Cameroun- Adoption du Projet de Loi contre les violences faites aux femmes et l’accès à l’éducation des jeunes filles : L’association « Parler D’Elles » lance le plaidoyer
Cameroun- Adoption du Projet de Loi contre les violences faites aux femmes et l’accès à l’éducation des jeunes filles : L’association « Parler D’Elles » lance le plaidoyer

Cameroun- Adoption du Projet de Loi contre les violences faites aux femmes et l’accès à l’éducation des jeunes filles : L’association « Parler D’Elles » lance le plaidoyer
En collaboration avec ses partenaires et sous le parrainage du Ministère de la Promotion de la Femme et de la Famille(MINPROFF), L’association « Parler d’Elles » annonce ce 28septembre 2025 a Yaoundé, le lancement de sa campagne de plaidoyer nationale intitulée « Nos Voix, Notre Avenir. ». Autour de cette initiative, la Directrice de l’APDL, Laetitia Tonye Loe, la porte-parole Haingo Epouse MANGA, L’artiste Sanzy Viany ou encore la présidente de l’ACAFEJ, Akoa Yvonne.
Malgré la mise à jour du code pénal camerounais en 2016, la mise en œuvre d’une Stratégie Nationale de Lutte contre la Violence basée sur le genre(2022-2026) ainsi que de nombreux programmes en matière d’accès à la santé sexuelle et reproductive, prévention et protection contre les VBG, autonomisation et accès a l’éducation, la situation sur le terrain reste alarmante.

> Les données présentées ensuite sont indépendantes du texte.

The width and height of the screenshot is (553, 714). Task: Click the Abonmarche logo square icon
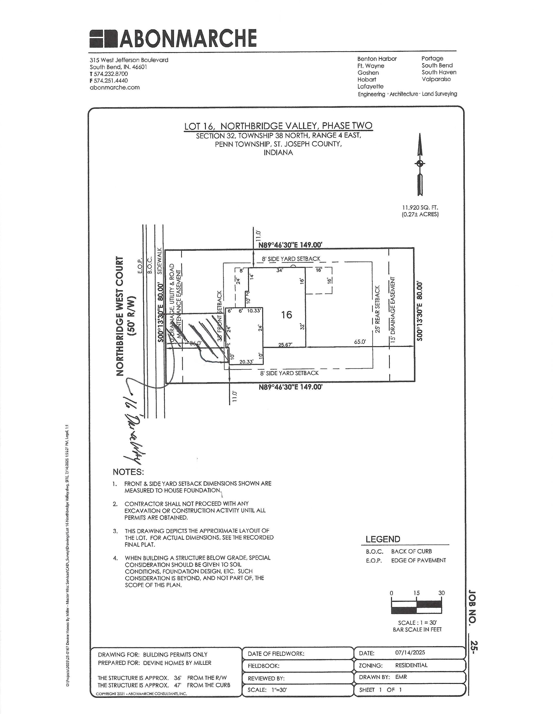click(103, 38)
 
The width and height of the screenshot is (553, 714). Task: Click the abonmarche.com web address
click(114, 88)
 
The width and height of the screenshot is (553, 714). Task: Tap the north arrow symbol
click(420, 163)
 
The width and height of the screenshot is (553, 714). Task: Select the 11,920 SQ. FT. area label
click(420, 208)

En effet, selon le décompte du MINPROFF de février à mai 2023, plus d’une vingtaine de femmes ont été tuées soit par leur époux, compagnon, ou ex-compagnon, soit par des brigands ou des inconnus dans la région du Centre. Il apparait tout de même que ces chiffres ont connu une escalade fulgurante, qui n’a pas laissé indifférente la tutelle.
Ainsi, de concert avec ses partenaires au développement, et les organisations de la société civile(OSC), elle a initiée des actions qui se sont soldées par le lancement du processus d’élaboration de l’avant-projet de loi visant à encadrer de manière globale et cohérente la prévention, la protection, la répression et la prise en charge des VBG.

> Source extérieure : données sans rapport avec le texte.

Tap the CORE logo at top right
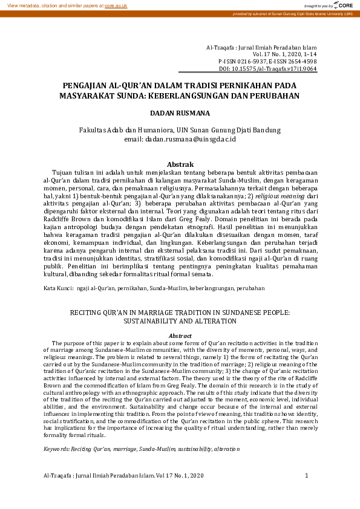coord(342,5)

Impact des VBG sur l’accès à l’éducation
La violence basée sur le genre(VBG) est un obstacle majeur à l’éducation des filles, qui en sont des victimes fréquentes, notamment en raison des violences sexuelles, physiques et psychologiques. Les conflits armés, les normes socioculturelles patriarcales et la pauvreté exacerbent ces violences, qui entrainent la déscolarisation des filles, des traumatismes psychologiques et l’abandon des études. C’est dans ce contexte qu’en mai 2025 lors du festival des OSC féminines camerounaises, l’association Parler d’Elles avec le parrainage du Minproff et d’autres associations annonçait le lancement de la campagne de plaidoyer d’une loi contre les violences faites aux femmes et l’accès à l’éducation des jeunes filles déplacées internes. Ladite campagne cible ici : les parlementaires, les leaders religieux et communautaires, les medias, membre du gouvernement, les influenceurs, les citoyens et les partenaires au développement.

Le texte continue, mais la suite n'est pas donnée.